Si la nécessité d’une réforme des retraites ou encore celle d’une formation mieux adaptée au marché de l’emploi n’ont pas manqué d’être citées, le président du Medef a souhaité faire de son discours une tribune pour une meilleure prise de conscience des enjeux climatiques. "La transition environnementale est un sujet trop grave pour le laisser devenir un combat idéologique entre les seules mains des politiques, juge-t-il. La vérité c’est que les premiers écologistes, ce sont les entreprises et les entrepreneurs. Ceux qui se sont engagés dans un processus de décarbonation de leur production." Les débats furent nombreux et vifs durant cette REF concernant le rôle des institutions face à ce défi ou plus exactement l’articulation entre leur rôle et celui des entreprises. "L’État définit les ambitions mais ce sont les entreprises qui définissent les solutions", expliquait lors d’une table ronde Agnès Pannier-Runacher. Quand d’autres considèrent que les pouvoirs publics ne peuvent se dédouaner et doivent apporter des réponses.

"Les premiers écologistes, ce sont les entreprises"

Le Medef avance ses propositions : utiliser le nucléaire pour décarboner, innover et prendre en compte l’économie dans son ensemble.
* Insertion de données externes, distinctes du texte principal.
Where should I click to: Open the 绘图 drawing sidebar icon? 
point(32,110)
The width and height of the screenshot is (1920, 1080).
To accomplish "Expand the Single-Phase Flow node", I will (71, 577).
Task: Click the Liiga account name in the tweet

Pourtant, "pendant que nous réduisons notre empreinte carbone, pas assez vite certes, d’autres continuent de l’augmenter", dénonce Geoffroy Roux de Bézieux. En dix ans, la France a baissé ses émissions de 10 % quand la Chine les augmentait d’un quart. "Il nous faut rapidement une taxe carbone aux frontières de l’Europe", prône le représentant des patrons. Ce que Bruno Le Maire appelle "mécanisme d’ajustement aux frontières" fait actuellement l’objet de discussions au niveau de l’Union européenne.

Une Europe plus forte

À cela s’ajoute un plan de relance européen tourné vers la transition environnementale. Les premiers décaissements pour la France devraient atteindre plus de 70 milliards d’euros d’ici à la fin de l’année. Lors de cette REF 2021, l’UE était représentée par le commissaire au marché intérieur Thierry Breton. L’ancien ministre s’est félicité : "L’Europe a cette capacité de réagir quand elle est acculée". Le président du Medef ne dit pas le contraire, lui qui précise que l’Union a "été un atout de taille durant cette crise".
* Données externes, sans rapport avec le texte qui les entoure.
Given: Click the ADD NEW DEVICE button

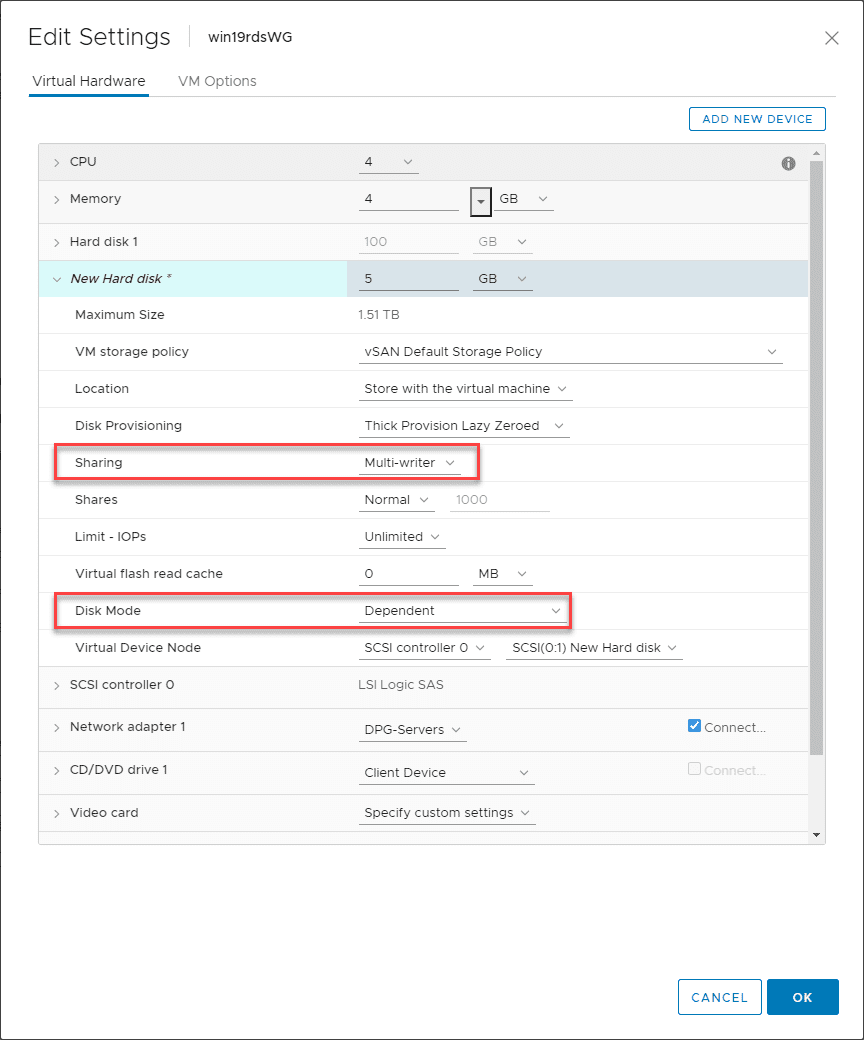Looking at the screenshot, I should pyautogui.click(x=757, y=119).

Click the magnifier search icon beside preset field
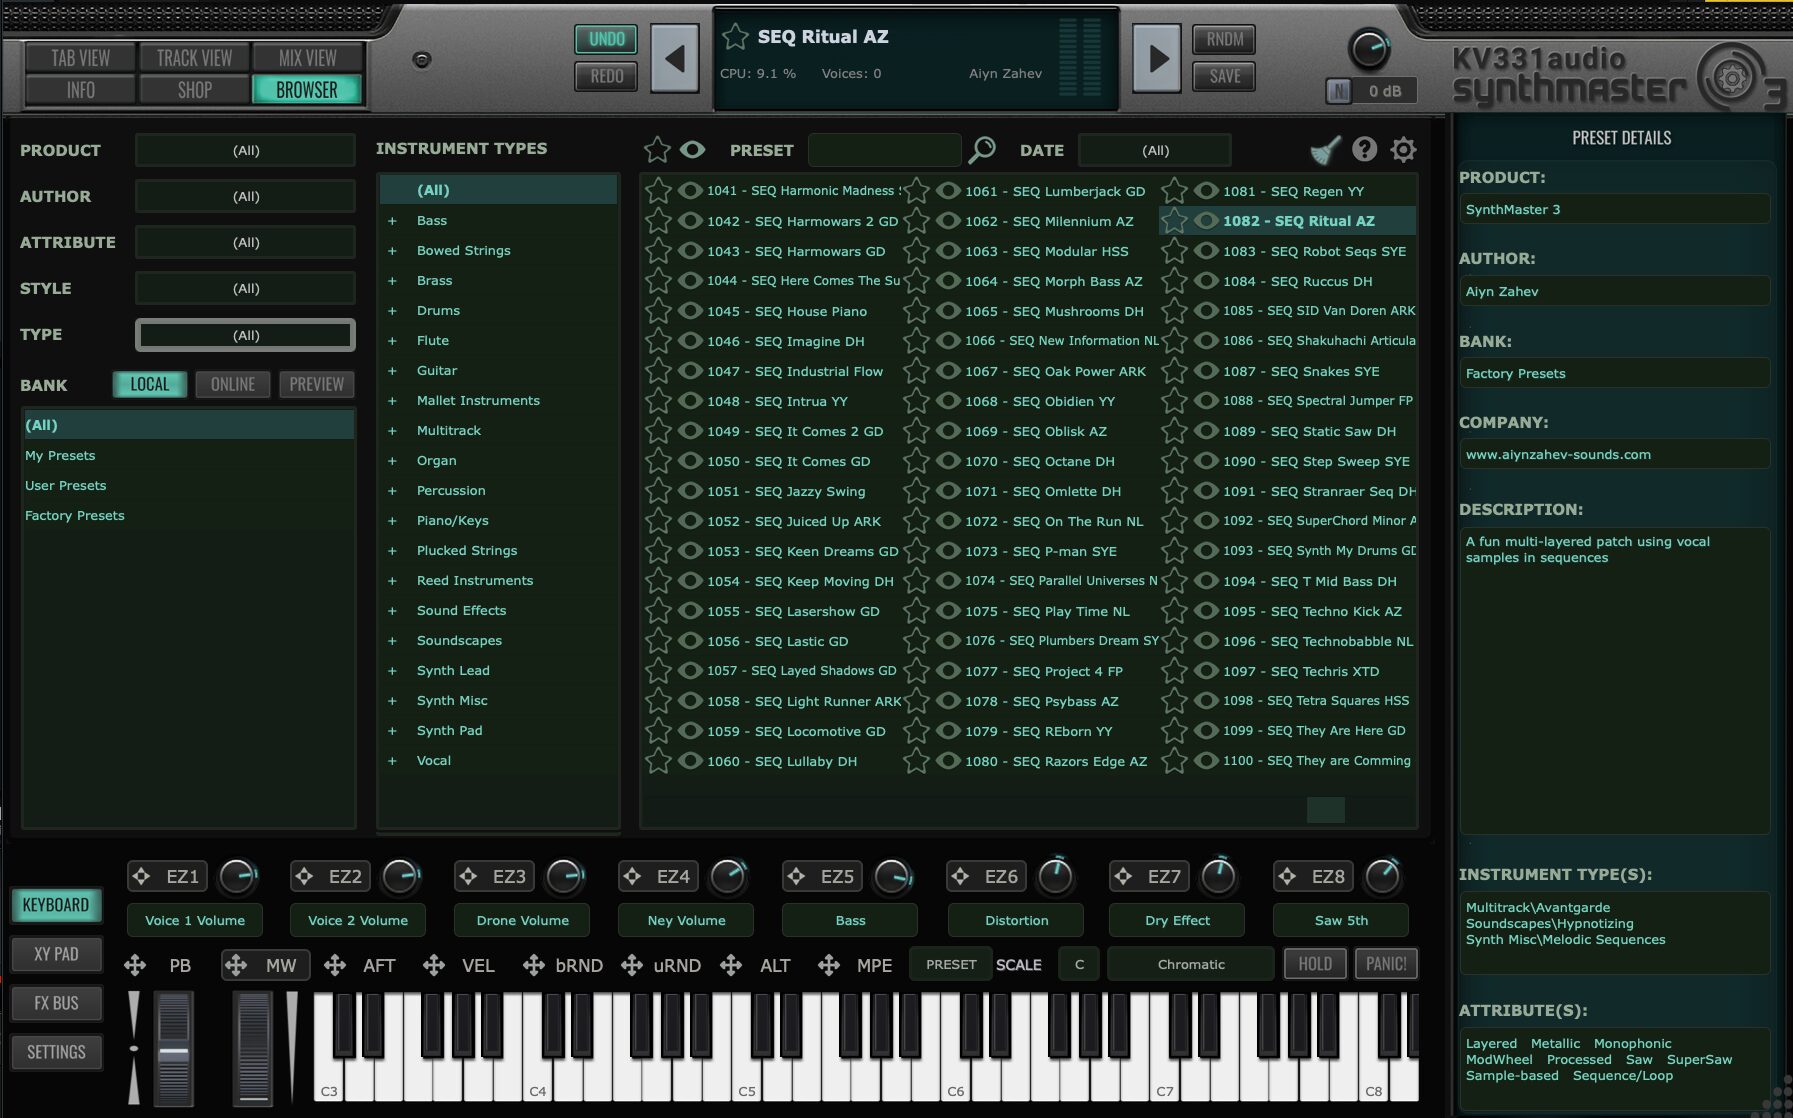(982, 150)
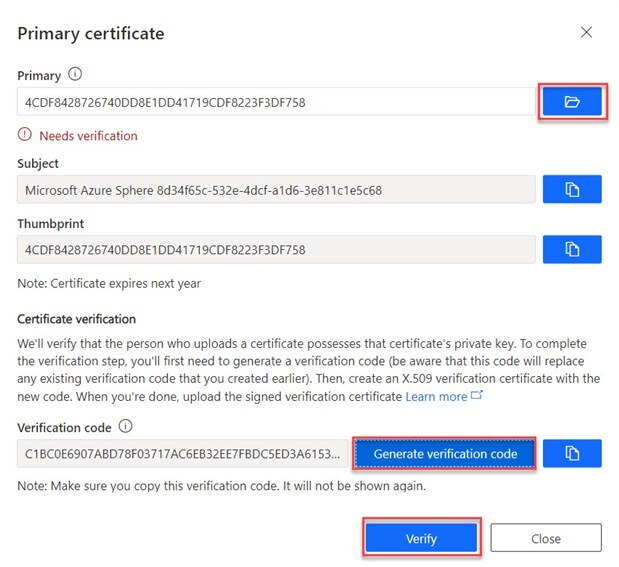Click the red Needs verification warning icon
619x567 pixels.
(x=25, y=135)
"On n’a pas demandé la permission à nos enfants mais ce sont nos enfants qui vont payer l'addition", souligne Thierry Breton. L’innovation, la transition environnementale, une politique souveraine et une gestion saine des finances des pays seront un gage de liberté pour les années à venir. Pour qu’aux impératifs de remboursement de dette publique ne viennent pas se greffer une dette environnementale impossible à éponger.

Olivia Vignaud

Finance : la vigie Pierre Moscovici

Premier président de la Cour des comptes à participer aux journées d’été du Medef, Pierre Moscovici a profité de cette occasion pour faire passer un message. Oui, les pouvoirs publics français ont eu la bonne réaction face à la crise en protégeant l’économie "quoi qu’il en coûte" mais le taux d’endettement de l’Hexagone va être un véritable sujet dans les mois à venir. Le pays a manqué d’anticipation : les crises sont régulières et les efforts en matière de finances publiques doivent être constants pour être prêts à relever les défis. "La difficulté c’est que nous partions d’une situation financière plus dégradée que certains pays européens", rappelle l’ancien ministre et ex-commissaire européen. C’est pourquoi la France, dont la dette atteignait à fin mars 118,2 % du PIB, ne peut plus faire l’économie d’une meilleure gestion de ses dépenses. "La façon qu’auront les pays de répondre à l’endettement public fera partie des critères qui différencieront les États européens au moment où l’on sortira de la crise."

Comment y parvenir ? Par une hausse des impôts ? La France fait déjà figure de championne des prélèvements obligatoires. Par un coup d’arrêt sur les investissements ? Sûrement pas ! Celui-ci viendrait enrayer la compétitivité française à l’heure où elle a justement besoin d’un coup de boost. La réponse proposée par le haut fonctionnaire : réformer, réformer et réformer. Et ce, dès 2023. Parmi les changements nécessaires aux yeux du président de la Cour des comptes, la fameuse réforme des retraites. Il conclut : "Quand on est endetté, on n’est pas libre." Apportant ainsi, et lui aussi, sa pierre sur le thème de réflexion choisi cette année pour La REF.